The U.S. Department of Health & Human Services (HHS) Office of the Inspector General (OIG) recently announced plans to launch a new audit that will focus on general inpatient hospice services.
Longer general inpatient hospice stays and high-cost issues are reasons for the audit, dubbed the “Audit of Selected, High-Risk Medicare Hospice General Inpatient Services,” according to OIG. The regulatory watchdog’s nationwide audit will concentrate on Medicare claims for hospice enrollees transferred to general inpatient care (GIP) settings following an acute hospitalization.
Through the audit, OIG will determine whether hospice providers that billed for general inpatient care complied with Medicare requirements.

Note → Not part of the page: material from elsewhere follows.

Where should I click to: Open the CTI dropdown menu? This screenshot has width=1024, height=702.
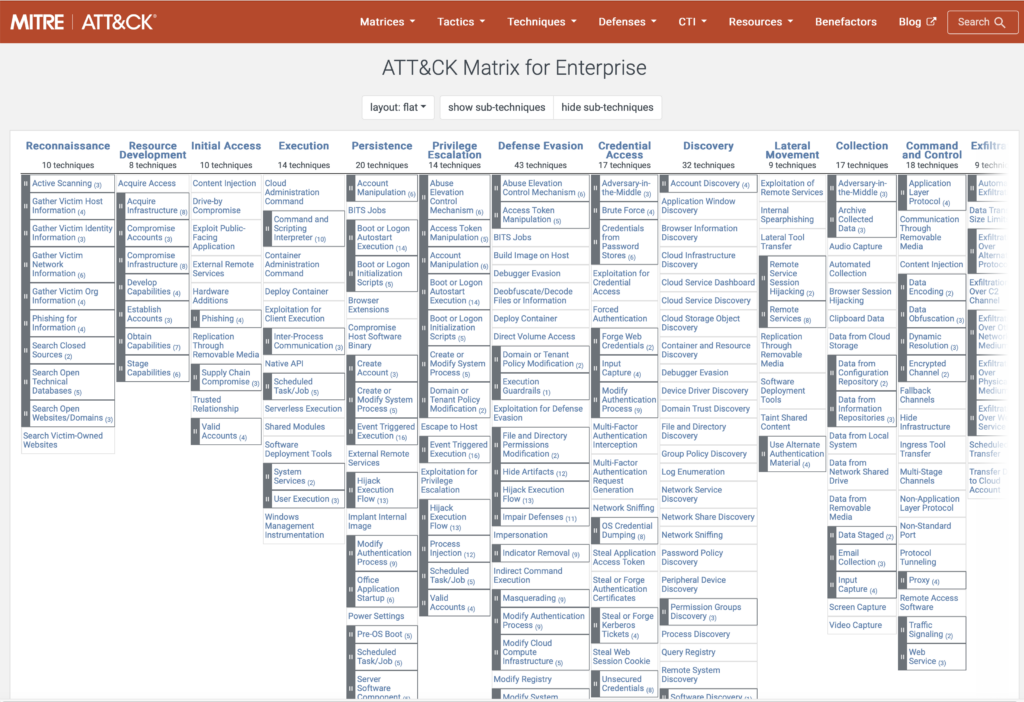(691, 21)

“For this audit, we will focus on claims for enrollees who were transferred to GIP care immediately after an inpatient hospital stay for a period during which the enrollee’s inpatient stay reached or exceeded the geometric mean length of stay for the assigned diagnosis-related group,” OIG indicated in a statement. “These hospice GIP claims are at high risk for inappropriate billing because GIP care may exceed an enrollee’s needs or may not be provided.”
The audit is among a host of others in the health care space that the agency rolled out this month in its Work Plan initiatives. OIG anticipates the audit’s results to roll out in the fiscal year 2025.
OIG will select Medicare claims for the review based on hospital inpatient stays that reached or exceeded the “geometric mean length of stay” for their assigned diagnosis-related group.
Hospice patients become eligible for general inpatient care when their pain or symptoms cannot be managed in the home or other settings, or when they lack sufficient caregiver support in the home. This level of care is intended to be short-term, but can be costly due to high acuity patient needs.
General inpatient care is the second-highest Medicare hospice service in terms of daily reimbursement rates, OIG stated.
For FY 2022, base payment rates for GIP hospice services reached a daily rate of $1,068, according to a report from Medicare Payment Advisory Commission (MedPAC). Routine home care daily reimbursement rates reached $203 for up to 60 days of care, and $161 per day after that time period (61+ days).
Though routine home care accounts for roughly 98% of all hospice days of care and averages out to larger Medicare claims, services like GIP, continuous home care and respite can add up to be more intensive and expensive to provide, MedPAC indicated in the report.
The U.S. Centers for Medicare & Medicaid Services (CMS) set the hospice payment capitation rate at $32,486.92 in its FY 2023 rule, which represented a 3.8% increase from the prior year. This included a hospice wage index update of 63.5% for general inpatient care labor share.
In the past, OIG’s general inpatient hospice care evaluations and audits focused on the appropriateness of Medicare payments and paid close attention to longer inpatient stays of five days or more, according to Howard Young, partner at law firm Morgan Lewis.
Though the new OIG audit falls in line with this focus, it pushes other questions to the surface for hospice providers, he said.
“OIG and CMS have for many years questioned why GIP usage rates were so low among the general hospice population, so it is curious why OIG is focused on these particular hospice GIP claims at this time,” Young indicated in a recent legal note. “A safe assumption is that OIG is auditing these ‘high-risk’ GIP claims to determine if hospices are overutilizing that higher level of care for certain acute care inpatients.”
In addition to cost concerns, OIG stipulated that length of stay is an area of the audit’s focus. But balancing the mix of hospice stays has been a pain point for providers in recent years.
Many hospices have reported issues with their inpatient referral mix since the pandemic began in 2020. More patients shunned or delayed institutional care due to fears of COVID-19 or losing access to family members due to safety restrictions. This led hospices to see a rise of patients referred by physician offices compared to hospitals or other facilities.
This could mean that larger numbers of patients could fall into the category that OIG is examining in its audit.
Hospice providers may be seeing more disruption play out around general inpatient volumes in coming years under growing demand for these services, according to Young.
“As acute care hospitals and health plans increasingly look to post-acute care partners — including home health, hospice, hospital-at-home programs and long-term care facilities — to manage Medicare patient populations, the appropriate use of hospice GIP services for beneficiaries who have elected the hospice benefit is increasingly important,” he stated.
Last year, OIG indicated that ramped up auditing activity would be on the near horizon in the hospice industry. In 2022, the agency announced it would be rolling out a hospice eligibility audit that would include a focus on inpatient stays.
This followed an OIG report to Congress that previous audit findings and investigative work recovered nearly $4 billion in funds allegedly lost to Medicare, Medicaid and other HHS programs. This amount is a total from across the health care spectrum, including but not limited to hospice.
“Our goal in doing this work is to help [CMS] identify areas that may be high risk in terms of eligibility and need more oversight,” an OIG spokesperson previously stated. “Those hospice beneficiaries without an emergency room visit or inpatient hospital stay could be high risk from an eligibility perspective.”